Most health care industry analysts say that the health care reform bill passed by the U.S. Senate on Christmas Eve will lower bad debt and provide better identification and tracking of patients with bad debt.

So if health care reform is stalled or killed because Republican Scott Brown will soon occupy the Senate seat held for 46 years by Edward “Ted” Kennedy,  will it be business as usual for the ARM industry?

Probably not, says Kaulkin Ginsberg Analyst Michael Klozotsky. “Some in the ARM industry are probably breathing a sigh of relief right now at the thought that federal healthcare reform might fail.  It would be wise, I think, not to breathe too deep,” Klozotsky said.

If current Federal healthcare reform efforts fail, the news is unlikely to be welcomed by the universe of healthcare providers, many of whom were trying to sustain a financial house of cards even before the perfect economic storm descended in mid-2008, Klozotsky said.

“In the absence of reform and in the protracted wake of a recession, providers will be in as bad —or worse— financial shape than they were before any real shot at reform was on the docket,” Klozotsky said.
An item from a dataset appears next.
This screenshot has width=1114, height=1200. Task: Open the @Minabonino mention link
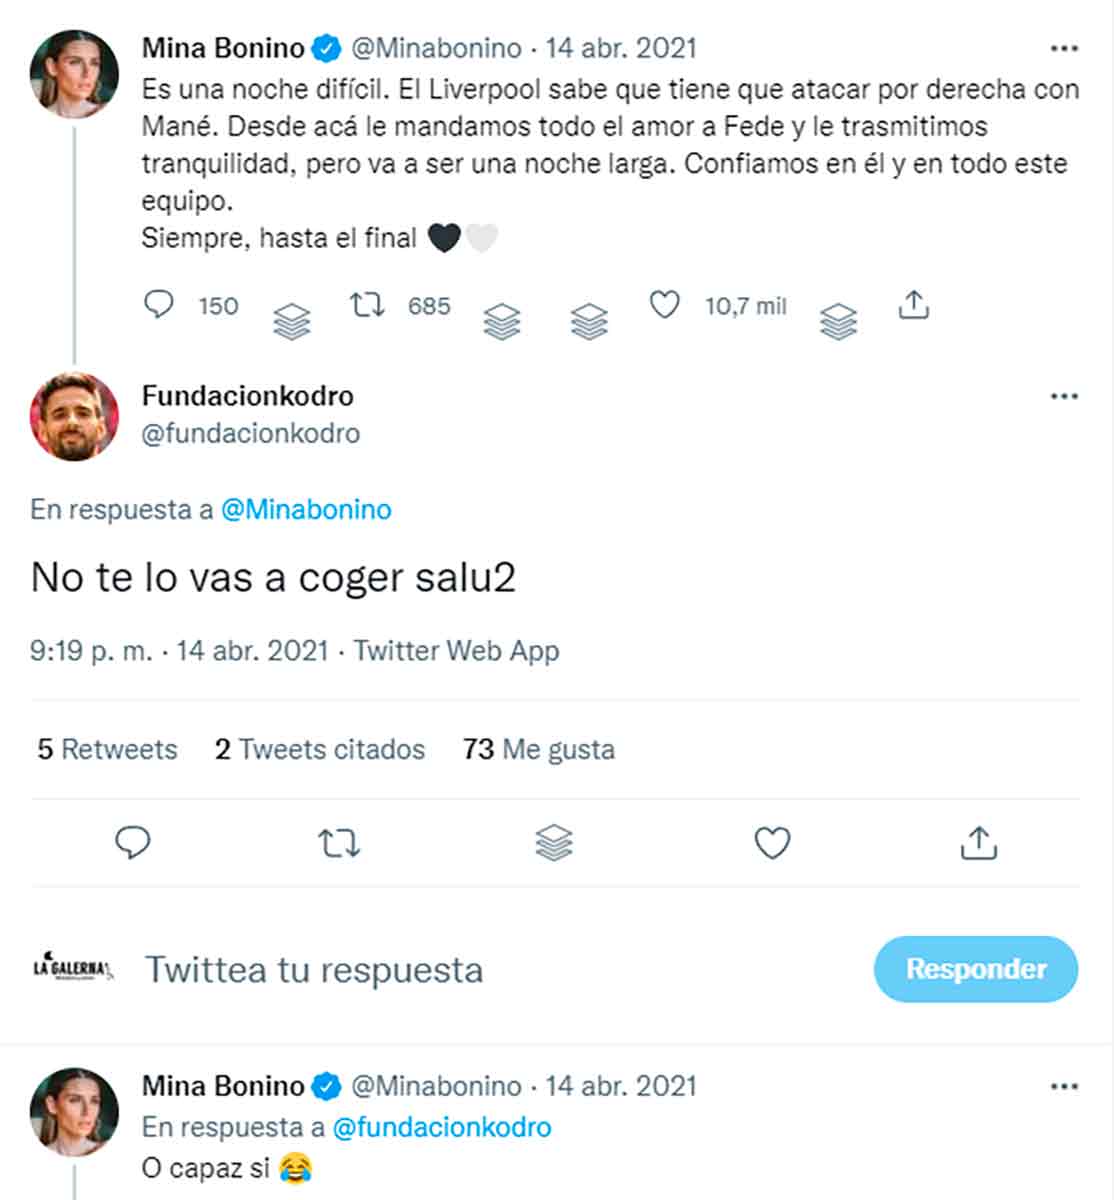coord(306,509)
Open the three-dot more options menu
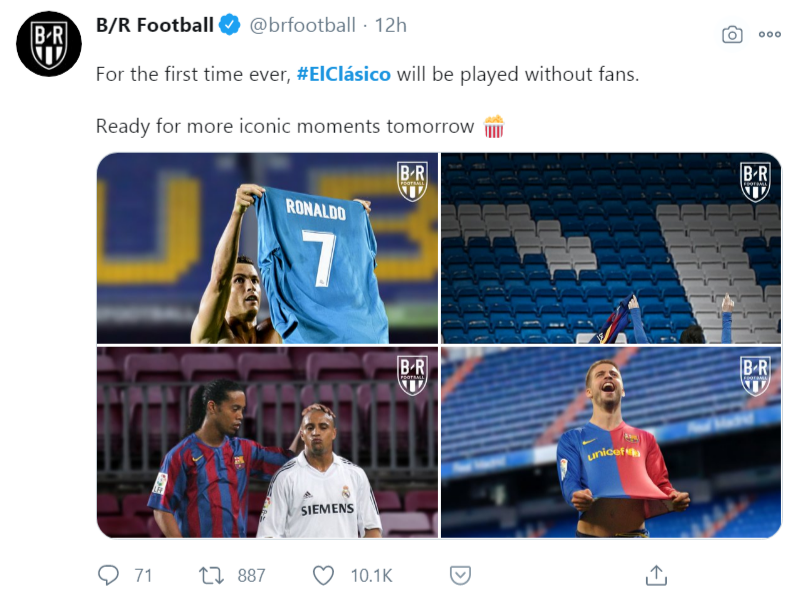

Although margins at for-profit hospitals improved last year with the help of labor and administrative cost cuts, uncompensated care expense as a percentage of revenue topped 21 percent in the third quarter (“Bad Debt Expense Up at For-Profit Hospitals,” Dec. 4, 2009).  Many hospital analysts expect uncompensated care expense to increase again this year, even if health care reform passes and eventually insures millions more people.  But without it, offsetting bad debt expense through more cost controls, such as labor cuts, will be challenging in future years.

“Bad debt will remain a concern.  It’s not going to go away,” said Jeffrey Englander, health care facilities analyst with Standard and Poor’s.  

Beltway insiders say health care reform could still pass even after Brown is seated if House Democrats adopt the Senate bill and make changes to how the reform is financed through the budget reconciliation process. But some liberal and conservative Democrats don’t like key parts of the Senate bill, including how reform is financed and how to structure a health care coverage exchange.  Neither of those issues can be addressed through the reconciliation process. Many Democrats also fear political backlash from passing a bill that voters many not want or fully support.

Nonetheless, health care reform is not dead, Englander said, partly because Democrats and Republications agree on several issues.

“They both want quality measures. They both are looking for ways to eliminate waste and looking to reduce the pace of growth in health care expenditures,” Englander said.

Democrats have conceded they will have to scale back their ambitious plans.  House Speakers Nancy Pelosi said Wednesday during a press conference that Congress heard the particular concerns of Massachusetts voters. But she vowed that Congress would move forward on health care reform.  “We heard, we will heed, we will move forward with their considerations in mind, but we will move forward with health care reform,” Pelosi said.

Meanwhile, President Barack Obama on Wednesday urged party members to not try and force a bill through, but rather scale the proposal down to “those elements of the package that people agree on,” such as prohibiting the ability of insurance companies to deny coverage for pre-existing conditions, allowing young adults coverage through their parents’ policies, helping small businesses and low-income people pay premiums, and changing Medicare to pay more for quality care versus volume of services.

Klozotsky said it’s unfortunate that recent popular and legislative debates have focused on “politics and polemics”, instead of the economic shaky ground that lies beneath the U.S. healthcare system. “If the current legislation is derailed, its failure will stem from politics, not economic policy,” he said.

Regardless of what happens with Federal health insurance reform, other changes in the healthcare industry, including the expansion of healthcare IT, are certain to change the way healthcare providers and their ARM industry service partners do business, Klozotsky said.

“Changes like these are systemic, impacting multiple interactions from patient registration to transfer of health records to coding and billing to account receivables. More importantly for ARM companies, they’re not dependent on any specific legislative mandate,” Klozotsky said. “The simple message for ARM professionals is not to rest on your laurels.  Whether Federal reform eventually passes or has already received its fatal wound, forces that impact the basic structure of healthcare collections will continue to surface.”